**Data to use:**

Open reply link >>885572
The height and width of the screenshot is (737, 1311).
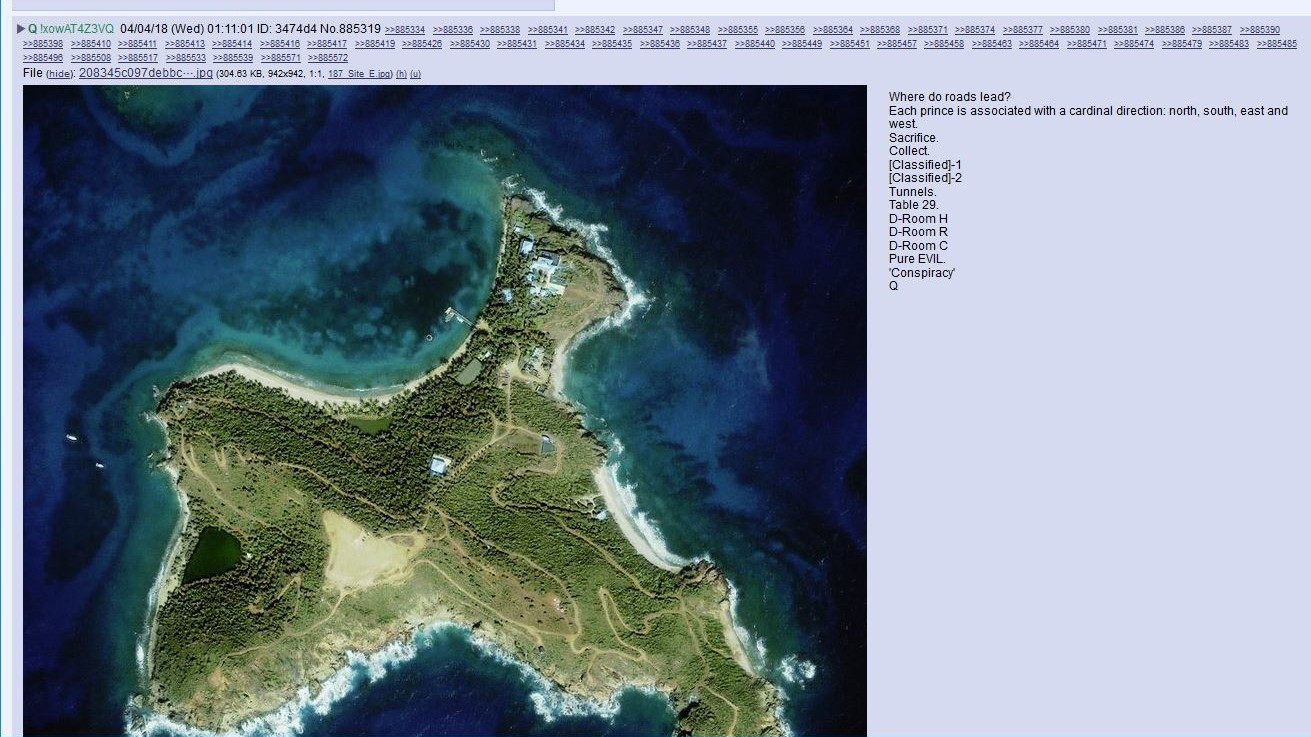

--

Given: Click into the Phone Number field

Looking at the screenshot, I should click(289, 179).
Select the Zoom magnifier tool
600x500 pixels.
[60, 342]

**Work task:** Copy out the lines above exactly, beginning at the one that contains "Open reply link >>885572" and ending at the one that contains "The height and".

**Exercise answer:**
Open reply link >>885572
The height and width of the screenshot is (737, 1311).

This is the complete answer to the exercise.